_Reading text_
Thunder Bay was the third hardest-hit city in Ontario to be impacted by pandemic-related job losses between February and May.
The Financial Accountability Office (FAO) released a report on June 23 assessing the affects of COVID-19 on labour markets in the province's major cities.
The northwestern Ontario city recorded a steep 15.2 decline in employment with job losses in all major sectors, particularly accommodation and food services, manufacturing, transportation and warehousing. The city's unemployment rate in May peaked at 10.4 per cent.
Windsor was most affected by the pandemic with employment declining by 19.1 per cent, followed by St. Catharines-Niagara at 15.6 per cent.
Guelph was the least affected by the pandemic, with employment down 4.9 per cent.
Sudbury recorded a relatively smaller loss (-10.9 per cent), said the FAO, supported by job gains in its public administration, and finance, insurance, real estate, rental and leasing sectors. But accommodations and food services, and the wholesale and retail trade bore the brunt of the job losses. Sudbury's unemployment rate reached 8.4 per cent in May.
Province-wide, employment fell by 64,500 jobs in May, adding to much larger job losses posted in March and April.
Since the pandemic began in March, the FAO said Ontario has experienced the sharpest job losses among all the Canadian provinces with 1.2 million workers out of work.
An estimated 2.2 million workers have been directly affected by the pandemic-related shutdowns, either through lost jobs or sharply reduced hours.
The province's unemployment rate jumped to a record high of 13.6 per cent in May.
Toronto, which accounted for more than half the province-wide decline in employment, saw job losses of 13.3 per cent over the February to May period.
In Ottawa, employment declined by a smaller 8.6 per cent, reflecting the heavy concentration of public administration jobs.
Looking ahead, the FAO said Ontario is likely to experience an increase in employment in June, reflecting the gradual reopening of the economy.
In May, there were some early signs of recovery, with employment increasing modestly in manufacturing, accommodation and food services, wholesale and retail trade, and construction.
Ontario is likely to see an increase in employment this month, the report said, reflecting the gradual reopening of the economy through the month. However, given the different timing of the reopening across the province, the pace of job creation may vary from place to place.

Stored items
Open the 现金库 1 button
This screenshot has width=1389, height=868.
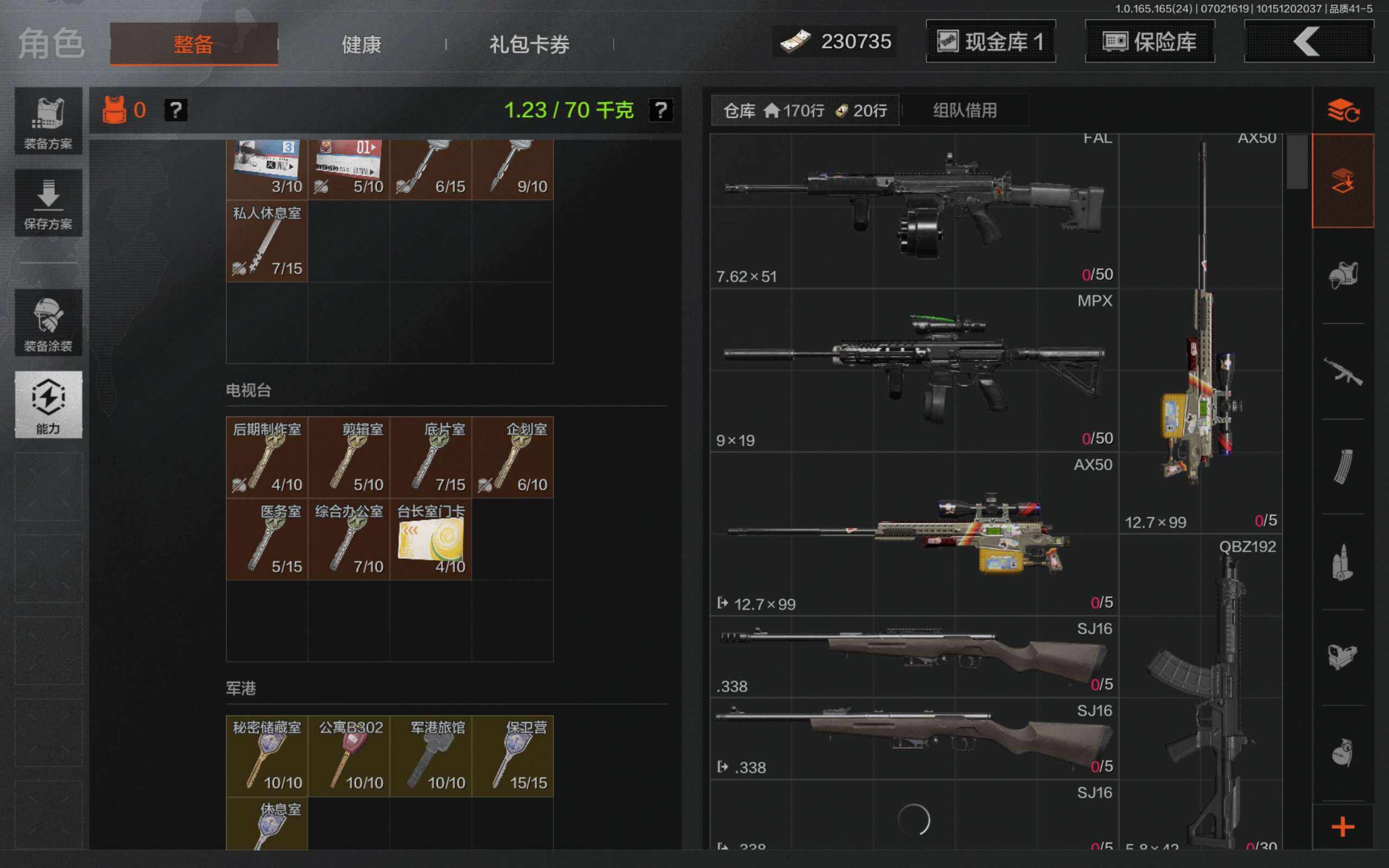[991, 41]
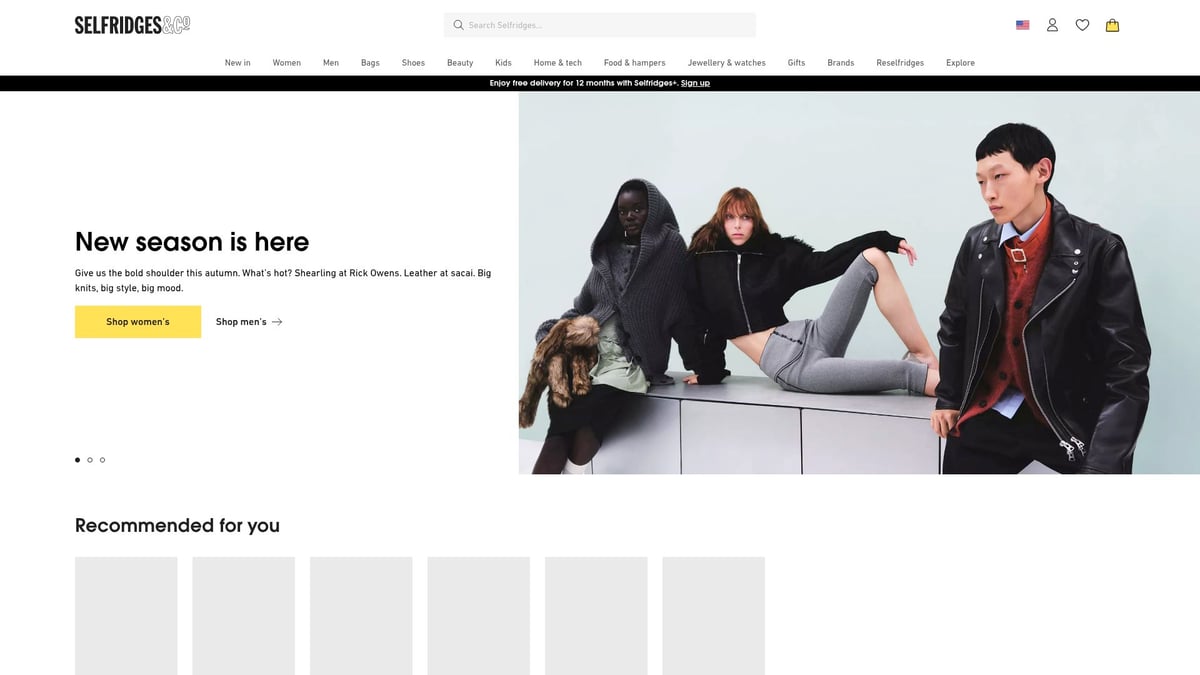Open the shopping bag icon

[x=1112, y=25]
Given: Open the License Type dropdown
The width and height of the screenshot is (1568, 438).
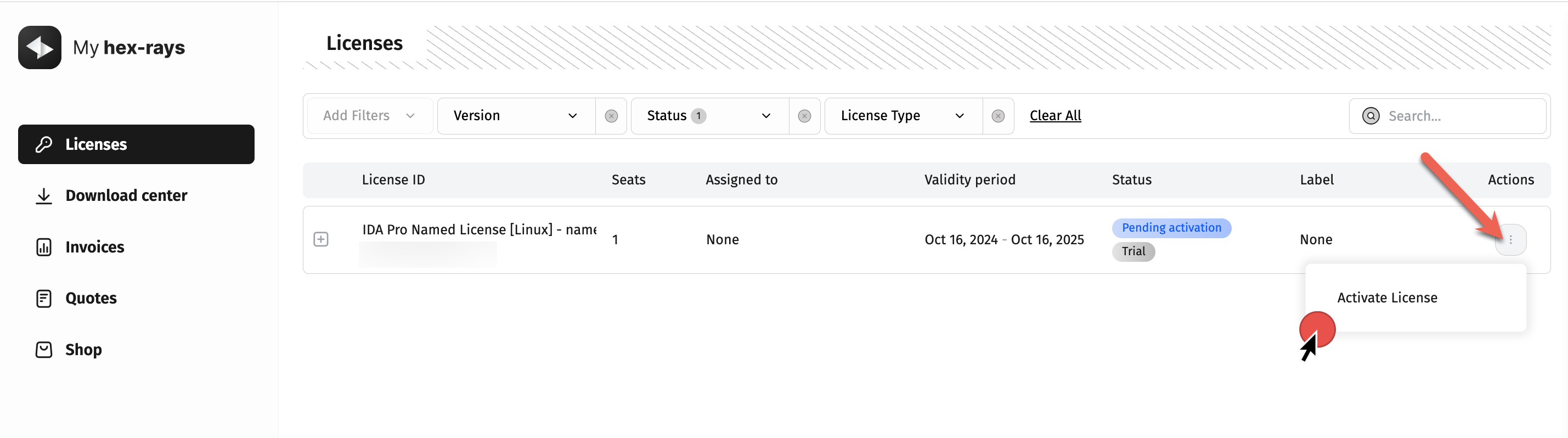Looking at the screenshot, I should (902, 116).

_Tasks_
**A.** In the article on Ontario pandemic job losses, which city was least affected, and by how much did its employment decline?
**B.** Return the portion of the article on Ontario pandemic job losses starting with "In Ottawa, employment" and going on through "place to place.".

_Per-task answers_
**A.** Guelph was least affected, with employment down 4.9 percent.

**B.**
In Ottawa, employment declined by a smaller 8.6 per cent, reflecting the heavy concentration of public administration jobs.
Looking ahead, the FAO said Ontario is likely to experience an increase in employment in June, reflecting the gradual reopening of the economy.
In May, there were some early signs of recovery, with employment increasing modestly in manufacturing, accommodation and food services, wholesale and retail trade, and construction.
Ontario is likely to see an increase in employment this month, the report said, reflecting the gradual reopening of the economy through the month. However, given the different timing of the reopening across the province, the pace of job creation may vary from place to place.